Suddenly, it hit him like running into a brick wall. His lightbulb shined brightly on his head, "Oh-oh-oh! I feel an idea comin' on! I do! I do!"

He scooped up the gear and started throwing random parts that he found strewn on the cluttered laboratory floor into the Robot Maker, "I can MAKE someone ELSE to do all the doity woik!" he smiled as he tossed in a lead pipe, a couple broken egg shells, shoelaces, thumbtacks. Then he noticed a crusty old top hat that had fallen off of Robotnik's lab coat rack. Coconuts picked it up and paused for a second before tossing it in, "Nah, he won't miss it."

After throwing in various more items, Coconuts then pressed the "Start" button (which was obviously a big red button) and the machine started up. It bounced around like crazy, and then spitted out a strange looking robot with a babyish face (which the top hat had obviously made up, seeing that the hat WAD the face), egg-shaped body, and let's not forget about the Top Hat that made up his face. "Chicky!" he chirped.

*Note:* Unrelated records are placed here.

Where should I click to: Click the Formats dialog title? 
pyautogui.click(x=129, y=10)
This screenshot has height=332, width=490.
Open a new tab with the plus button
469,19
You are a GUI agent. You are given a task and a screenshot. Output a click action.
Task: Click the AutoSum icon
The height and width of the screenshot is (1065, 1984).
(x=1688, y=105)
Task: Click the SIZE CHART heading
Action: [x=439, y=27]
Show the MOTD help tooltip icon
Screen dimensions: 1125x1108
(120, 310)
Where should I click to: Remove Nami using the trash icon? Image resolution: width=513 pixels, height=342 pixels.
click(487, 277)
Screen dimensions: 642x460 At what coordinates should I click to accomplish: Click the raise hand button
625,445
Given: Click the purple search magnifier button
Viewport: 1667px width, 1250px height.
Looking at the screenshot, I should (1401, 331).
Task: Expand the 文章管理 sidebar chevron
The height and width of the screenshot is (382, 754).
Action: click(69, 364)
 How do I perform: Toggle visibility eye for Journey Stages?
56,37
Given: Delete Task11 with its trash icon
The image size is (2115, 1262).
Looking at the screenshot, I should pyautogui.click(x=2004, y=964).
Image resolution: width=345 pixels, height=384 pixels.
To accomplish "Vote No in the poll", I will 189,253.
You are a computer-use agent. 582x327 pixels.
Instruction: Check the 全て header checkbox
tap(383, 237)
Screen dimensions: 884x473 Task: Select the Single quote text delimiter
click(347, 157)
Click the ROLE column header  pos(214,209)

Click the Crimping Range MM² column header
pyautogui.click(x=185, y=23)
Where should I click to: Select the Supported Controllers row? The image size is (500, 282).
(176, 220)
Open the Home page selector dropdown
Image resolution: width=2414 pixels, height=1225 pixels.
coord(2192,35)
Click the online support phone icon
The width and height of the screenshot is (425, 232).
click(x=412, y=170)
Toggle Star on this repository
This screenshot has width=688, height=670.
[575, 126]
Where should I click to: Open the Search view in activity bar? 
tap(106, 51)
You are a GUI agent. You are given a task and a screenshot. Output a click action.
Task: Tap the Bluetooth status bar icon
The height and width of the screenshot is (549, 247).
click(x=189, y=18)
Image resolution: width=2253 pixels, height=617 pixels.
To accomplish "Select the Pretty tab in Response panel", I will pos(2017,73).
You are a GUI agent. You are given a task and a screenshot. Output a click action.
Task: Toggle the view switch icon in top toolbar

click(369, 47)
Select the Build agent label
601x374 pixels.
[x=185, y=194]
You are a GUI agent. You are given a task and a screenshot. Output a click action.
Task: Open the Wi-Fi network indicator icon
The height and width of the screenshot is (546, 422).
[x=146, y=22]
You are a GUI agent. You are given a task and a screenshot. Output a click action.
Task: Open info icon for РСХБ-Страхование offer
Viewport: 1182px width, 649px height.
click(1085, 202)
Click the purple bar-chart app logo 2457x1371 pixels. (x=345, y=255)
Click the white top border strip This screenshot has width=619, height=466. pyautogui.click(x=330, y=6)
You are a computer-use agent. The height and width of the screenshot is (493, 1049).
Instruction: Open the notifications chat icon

Coconuts blinked. "He must think he's a baby owe something," he pondered, "Erm. uh hello, Chicky is it?"

The robot nodded playfully.

"Hi, I'm Coconuts... Youw new boss! Bow to me!"

Instead of bowing, the robot clung to the monkey's leg. "Momma!"

"GAH! No, I'm not youw momma!! I'm youw BOSS! RAAAGH, GET OFFA ME!!!" he kicked the robot off, and it rolled backwards like an egg would. He sat back up and giggled.

"No! No jokes!" Coconuts shouted, throwing a plunger at Chicky, "As youw new boss, I demand you scwub ALL the toilets in the fowtwess right NOW! Now now now NOW!!!"

Chicky instead pouted. "No scrub!"

"Yes scrub! I command you... OW ELSE!!!"

Chicky rasberried Coconuts, turn tailed, and ran off. "Hey! WHEWE DO YA THINK YEW GOIN'?! Those toilets awen't even cleaned!!!"

The little robot was long gone though... Coconuts only grumbled, and turned away. "Bah!! Who needs him anyway...? GYAAAH!!!!" Coconuts screamed, upon seeing a picture of Robotnik... hugging his top hat. "Uh oh... He actaully DOES like that hat... If Wobotnik sees I used it to make that stupid wobot, I'm a DEAD monkey! Yup yup yup, gotta go gotta go!!!" He sped off out of the fortress in search of Chicky. "Gotta get that hat back! Gotta get it back, gotta get it back!!! Before Wobotnik COMES back!!"